I'd like an exact copy of every line from the start of the entries below through the line containing "This screenshot has width=1368, height=1368.", please.

Stored items

######

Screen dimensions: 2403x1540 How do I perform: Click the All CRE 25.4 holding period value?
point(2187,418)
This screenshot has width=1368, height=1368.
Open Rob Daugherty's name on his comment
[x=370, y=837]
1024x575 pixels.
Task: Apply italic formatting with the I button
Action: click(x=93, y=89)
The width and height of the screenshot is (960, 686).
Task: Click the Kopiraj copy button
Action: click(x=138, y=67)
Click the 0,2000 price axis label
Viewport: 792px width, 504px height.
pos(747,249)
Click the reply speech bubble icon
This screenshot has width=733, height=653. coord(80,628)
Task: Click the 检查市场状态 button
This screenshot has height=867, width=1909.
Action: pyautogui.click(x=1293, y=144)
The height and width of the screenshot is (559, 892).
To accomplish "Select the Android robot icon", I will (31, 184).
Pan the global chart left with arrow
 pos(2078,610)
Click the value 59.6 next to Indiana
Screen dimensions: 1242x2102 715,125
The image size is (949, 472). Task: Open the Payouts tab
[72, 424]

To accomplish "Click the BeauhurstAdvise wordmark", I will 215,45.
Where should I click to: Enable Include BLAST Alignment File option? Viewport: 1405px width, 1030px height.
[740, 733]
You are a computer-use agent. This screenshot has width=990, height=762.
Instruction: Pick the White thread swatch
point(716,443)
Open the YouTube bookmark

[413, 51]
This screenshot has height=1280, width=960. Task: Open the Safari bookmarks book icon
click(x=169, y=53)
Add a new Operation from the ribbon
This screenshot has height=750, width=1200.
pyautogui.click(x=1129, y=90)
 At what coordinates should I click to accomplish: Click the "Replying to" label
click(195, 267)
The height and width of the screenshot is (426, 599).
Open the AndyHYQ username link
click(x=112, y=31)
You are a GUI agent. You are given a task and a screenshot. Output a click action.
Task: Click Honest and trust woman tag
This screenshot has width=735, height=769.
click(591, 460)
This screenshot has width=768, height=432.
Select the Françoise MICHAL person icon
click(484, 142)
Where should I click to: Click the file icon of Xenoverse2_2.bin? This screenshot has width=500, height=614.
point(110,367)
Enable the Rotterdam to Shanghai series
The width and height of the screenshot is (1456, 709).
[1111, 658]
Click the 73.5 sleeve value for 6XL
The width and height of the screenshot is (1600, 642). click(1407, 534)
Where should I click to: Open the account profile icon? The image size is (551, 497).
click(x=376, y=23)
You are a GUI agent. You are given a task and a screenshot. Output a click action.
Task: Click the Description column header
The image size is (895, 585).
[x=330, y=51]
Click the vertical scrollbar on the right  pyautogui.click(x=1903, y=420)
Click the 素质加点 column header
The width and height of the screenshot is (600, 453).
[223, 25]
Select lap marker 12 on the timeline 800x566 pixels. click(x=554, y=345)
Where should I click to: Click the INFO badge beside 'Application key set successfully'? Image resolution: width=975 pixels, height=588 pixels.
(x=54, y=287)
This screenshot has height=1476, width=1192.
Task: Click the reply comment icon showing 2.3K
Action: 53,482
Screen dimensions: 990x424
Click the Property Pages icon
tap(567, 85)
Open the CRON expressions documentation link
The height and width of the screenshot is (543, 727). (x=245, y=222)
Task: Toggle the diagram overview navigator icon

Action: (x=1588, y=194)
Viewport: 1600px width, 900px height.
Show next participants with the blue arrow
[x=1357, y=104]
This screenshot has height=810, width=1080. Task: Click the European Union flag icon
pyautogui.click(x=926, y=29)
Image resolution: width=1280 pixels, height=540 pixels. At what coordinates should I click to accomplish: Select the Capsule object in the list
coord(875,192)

######

> [Solution for this exercise]
Screen dimensions: 2403x1540 How do I perform: Click the All CRE 25.4 holding period value?
point(2187,418)
This screenshot has width=1368, height=1368.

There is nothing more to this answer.